**AIM:** Please format every one of the lines below as a numbered list, leaving out any blank lines.

[Text and element pointing records]
- - -
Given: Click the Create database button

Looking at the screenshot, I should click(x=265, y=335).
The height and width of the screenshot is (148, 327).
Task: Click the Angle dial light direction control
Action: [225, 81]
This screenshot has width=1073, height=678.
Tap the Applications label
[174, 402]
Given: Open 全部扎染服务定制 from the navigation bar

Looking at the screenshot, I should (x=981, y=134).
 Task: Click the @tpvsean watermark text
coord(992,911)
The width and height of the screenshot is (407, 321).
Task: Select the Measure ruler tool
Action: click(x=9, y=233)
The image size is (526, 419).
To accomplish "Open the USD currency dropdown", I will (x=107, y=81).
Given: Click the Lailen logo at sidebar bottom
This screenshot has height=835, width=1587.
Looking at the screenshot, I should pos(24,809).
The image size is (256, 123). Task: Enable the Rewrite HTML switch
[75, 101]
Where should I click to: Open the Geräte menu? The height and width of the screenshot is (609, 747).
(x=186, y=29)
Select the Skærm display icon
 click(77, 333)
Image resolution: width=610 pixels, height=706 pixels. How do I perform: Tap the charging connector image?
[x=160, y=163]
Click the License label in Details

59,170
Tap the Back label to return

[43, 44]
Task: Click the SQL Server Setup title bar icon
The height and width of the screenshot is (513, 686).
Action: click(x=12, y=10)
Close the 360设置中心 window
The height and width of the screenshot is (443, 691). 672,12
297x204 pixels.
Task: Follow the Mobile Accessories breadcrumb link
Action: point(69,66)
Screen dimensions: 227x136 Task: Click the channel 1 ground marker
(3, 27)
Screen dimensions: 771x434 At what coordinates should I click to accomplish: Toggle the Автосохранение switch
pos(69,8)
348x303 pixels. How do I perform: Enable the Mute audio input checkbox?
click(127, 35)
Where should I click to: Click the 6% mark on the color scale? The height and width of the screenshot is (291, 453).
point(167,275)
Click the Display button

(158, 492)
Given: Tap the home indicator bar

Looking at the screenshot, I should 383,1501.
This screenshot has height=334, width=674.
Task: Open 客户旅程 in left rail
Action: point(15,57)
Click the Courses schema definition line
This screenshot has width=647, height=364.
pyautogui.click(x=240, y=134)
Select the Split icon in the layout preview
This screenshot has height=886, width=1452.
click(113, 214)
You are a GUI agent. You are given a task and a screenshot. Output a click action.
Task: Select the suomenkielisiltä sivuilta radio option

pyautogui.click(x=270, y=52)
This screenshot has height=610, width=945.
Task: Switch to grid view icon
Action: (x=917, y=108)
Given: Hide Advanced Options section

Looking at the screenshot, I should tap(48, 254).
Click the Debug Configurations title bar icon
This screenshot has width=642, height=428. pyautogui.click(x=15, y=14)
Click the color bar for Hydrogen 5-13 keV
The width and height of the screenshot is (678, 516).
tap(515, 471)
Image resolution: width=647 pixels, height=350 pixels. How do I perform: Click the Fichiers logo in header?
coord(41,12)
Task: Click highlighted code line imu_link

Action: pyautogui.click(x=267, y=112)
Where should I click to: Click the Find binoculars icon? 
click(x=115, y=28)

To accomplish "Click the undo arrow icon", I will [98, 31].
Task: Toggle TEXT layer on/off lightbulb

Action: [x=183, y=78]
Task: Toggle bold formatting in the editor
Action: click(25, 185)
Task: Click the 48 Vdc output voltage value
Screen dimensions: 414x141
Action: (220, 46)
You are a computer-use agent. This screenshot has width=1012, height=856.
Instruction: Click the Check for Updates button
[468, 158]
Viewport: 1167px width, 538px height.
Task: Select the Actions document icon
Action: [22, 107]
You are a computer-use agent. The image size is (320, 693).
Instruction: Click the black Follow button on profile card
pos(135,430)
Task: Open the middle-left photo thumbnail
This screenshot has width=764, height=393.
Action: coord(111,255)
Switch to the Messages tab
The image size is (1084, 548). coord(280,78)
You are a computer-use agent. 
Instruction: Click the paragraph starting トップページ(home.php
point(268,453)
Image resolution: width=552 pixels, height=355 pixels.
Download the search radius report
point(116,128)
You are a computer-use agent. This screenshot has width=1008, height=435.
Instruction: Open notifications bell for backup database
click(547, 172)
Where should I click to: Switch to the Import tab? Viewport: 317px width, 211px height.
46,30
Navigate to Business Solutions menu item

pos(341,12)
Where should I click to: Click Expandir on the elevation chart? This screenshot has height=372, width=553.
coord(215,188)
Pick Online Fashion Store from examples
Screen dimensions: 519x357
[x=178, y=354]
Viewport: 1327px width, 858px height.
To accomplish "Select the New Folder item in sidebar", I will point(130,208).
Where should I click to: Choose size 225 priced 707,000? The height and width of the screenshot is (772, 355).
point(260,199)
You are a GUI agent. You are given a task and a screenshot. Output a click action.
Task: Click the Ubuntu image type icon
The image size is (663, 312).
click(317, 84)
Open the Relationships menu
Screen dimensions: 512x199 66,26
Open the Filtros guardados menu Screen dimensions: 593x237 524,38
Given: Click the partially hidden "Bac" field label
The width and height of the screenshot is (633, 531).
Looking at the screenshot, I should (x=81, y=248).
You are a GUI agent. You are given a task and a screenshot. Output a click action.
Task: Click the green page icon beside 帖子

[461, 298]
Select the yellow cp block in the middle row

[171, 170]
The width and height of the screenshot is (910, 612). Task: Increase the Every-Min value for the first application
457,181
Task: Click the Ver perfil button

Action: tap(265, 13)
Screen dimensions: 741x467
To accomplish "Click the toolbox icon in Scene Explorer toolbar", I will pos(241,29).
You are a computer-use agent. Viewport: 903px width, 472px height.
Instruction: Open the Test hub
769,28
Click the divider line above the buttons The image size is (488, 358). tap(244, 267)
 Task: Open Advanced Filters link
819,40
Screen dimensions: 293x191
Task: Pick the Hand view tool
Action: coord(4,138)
- - -
**ANSWER:**
1. Given: Click the Create database button
2. Looking at the screenshot, I should click(x=265, y=335).
3. The height and width of the screenshot is (148, 327).
4. Task: Click the Angle dial light direction control
5. Action: [225, 81]
6. This screenshot has width=1073, height=678.
7. Tap the Applications label
8. [174, 402]
9. Given: Open 全部扎染服务定制 from the navigation bar
10. Looking at the screenshot, I should (x=981, y=134).
11.  Task: Click the @tpvsean watermark text
12. coord(992,911)
13. The width and height of the screenshot is (407, 321).
14. Task: Select the Measure ruler tool
15. Action: click(x=9, y=233)
16. The image size is (526, 419).
17. To accomplish "Open the USD currency dropdown", I will (x=107, y=81).
18. Given: Click the Lailen logo at sidebar bottom
19. This screenshot has height=835, width=1587.
20. Looking at the screenshot, I should pos(24,809).
21. The image size is (256, 123). Task: Enable the Rewrite HTML switch
22. [75, 101]
23. Where should I click to: Open the Geräte menu? The height and width of the screenshot is (609, 747).
24. (x=186, y=29)
25. Select the Skærm display icon
26.  click(77, 333)
27. Image resolution: width=610 pixels, height=706 pixels. How do I perform: Tap the charging connector image?
28. [x=160, y=163]
29. Click the License label in Details
30. 59,170
31. Tap the Back label to return
32. [43, 44]
33. Task: Click the SQL Server Setup title bar icon
34. The height and width of the screenshot is (513, 686).
35. Action: click(x=12, y=10)
36. Close the 360设置中心 window
37. The height and width of the screenshot is (443, 691). 672,12
38. 297x204 pixels.
39. Task: Follow the Mobile Accessories breadcrumb link
40. Action: point(69,66)
41. Screen dimensions: 227x136 Task: Click the channel 1 ground marker
42. (3, 27)
43. Screen dimensions: 771x434 At what coordinates should I click to accomplish: Toggle the Автосохранение switch
44. pos(69,8)
45. 348x303 pixels. How do I perform: Enable the Mute audio input checkbox?
46. click(127, 35)
47. Where should I click to: Click the 6% mark on the color scale? The height and width of the screenshot is (291, 453).
48. point(167,275)
49. Click the Display button
50. (158, 492)
51. Given: Tap the home indicator bar
52. Looking at the screenshot, I should 383,1501.
53. This screenshot has height=334, width=674.
54. Task: Open 客户旅程 in left rail
55. Action: point(15,57)
56. Click the Courses schema definition line
57. This screenshot has width=647, height=364.
58. pyautogui.click(x=240, y=134)
59. Select the Split icon in the layout preview
60. This screenshot has height=886, width=1452.
61. click(113, 214)
62. You are a GUI agent. You are given a task and a screenshot. Output a click action.
63. Task: Select the suomenkielisiltä sivuilta radio option
64. pyautogui.click(x=270, y=52)
65. This screenshot has height=610, width=945.
66. Task: Switch to grid view icon
67. Action: (x=917, y=108)
68. Given: Hide Advanced Options section
69. Looking at the screenshot, I should tap(48, 254).
70. Click the Debug Configurations title bar icon
71. This screenshot has width=642, height=428. pyautogui.click(x=15, y=14)
72. Click the color bar for Hydrogen 5-13 keV
73. The width and height of the screenshot is (678, 516).
74. tap(515, 471)
75. Image resolution: width=647 pixels, height=350 pixels. How do I perform: Click the Fichiers logo in header?
76. coord(41,12)
77. Task: Click highlighted code line imu_link
78. Action: pyautogui.click(x=267, y=112)
79. Where should I click to: Click the Find binoculars icon? 
80. click(x=115, y=28)
81. To accomplish "Click the undo arrow icon", I will [98, 31].
82. Task: Toggle TEXT layer on/off lightbulb
83. Action: [x=183, y=78]
84. Task: Toggle bold formatting in the editor
85. Action: click(25, 185)
86. Task: Click the 48 Vdc output voltage value
87. Screen dimensions: 414x141
88. Action: (220, 46)
89. You are a computer-use agent. This screenshot has width=1012, height=856.
90. Instruction: Click the Check for Updates button
91. [468, 158]
92. Viewport: 1167px width, 538px height.
93. Task: Select the Actions document icon
94. Action: [22, 107]
95. You are a computer-use agent. The image size is (320, 693).
96. Instruction: Click the black Follow button on profile card
97. pos(135,430)
98. Task: Open the middle-left photo thumbnail
99. This screenshot has width=764, height=393.
100. Action: coord(111,255)
101. Switch to the Messages tab
102. The image size is (1084, 548). coord(280,78)
103. You are a computer-use agent. 
104. Instruction: Click the paragraph starting トップページ(home.php
105. point(268,453)
106. Image resolution: width=552 pixels, height=355 pixels.
107. Download the search radius report
108. point(116,128)
109. You are a computer-use agent. This screenshot has width=1008, height=435.
110. Instruction: Open notifications bell for backup database
111. click(547, 172)
112. Where should I click to: Switch to the Import tab? Viewport: 317px width, 211px height.
113. 46,30
114. Navigate to Business Solutions menu item
115. pos(341,12)
116. Where should I click to: Click Expandir on the elevation chart? This screenshot has height=372, width=553.
117. coord(215,188)
118. Pick Online Fashion Store from examples
119. Screen dimensions: 519x357
120. [x=178, y=354]
121. Viewport: 1327px width, 858px height.
122. To accomplish "Select the New Folder item in sidebar", I will point(130,208).
123. Where should I click to: Choose size 225 priced 707,000? The height and width of the screenshot is (772, 355).
124. point(260,199)
125. You are a GUI agent. You are given a task and a screenshot. Output a click action.
126. Task: Click the Ubuntu image type icon
127. The image size is (663, 312).
128. click(317, 84)
129. Open the Relationships menu
130. Screen dimensions: 512x199 66,26
131. Open the Filtros guardados menu Screen dimensions: 593x237 524,38
132. Given: Click the partially hidden "Bac" field label
133. The width and height of the screenshot is (633, 531).
134. Looking at the screenshot, I should (x=81, y=248).
135. You are a GUI agent. You are given a task and a screenshot. Output a click action.
136. Task: Click the green page icon beside 帖子
137. [461, 298]
138. Select the yellow cp block in the middle row
139. [171, 170]
140. The width and height of the screenshot is (910, 612). Task: Increase the Every-Min value for the first application
141. 457,181
142. Task: Click the Ver perfil button
143. Action: tap(265, 13)
144. Screen dimensions: 741x467
145. To accomplish "Click the toolbox icon in Scene Explorer toolbar", I will pos(241,29).
146. You are a computer-use agent. Viewport: 903px width, 472px height.
147. Instruction: Open the Test hub
148. 769,28
149. Click the divider line above the buttons The image size is (488, 358). tap(244, 267)
150.  Task: Open Advanced Filters link
151. 819,40
152. Screen dimensions: 293x191
153. Task: Pick the Hand view tool
154. Action: coord(4,138)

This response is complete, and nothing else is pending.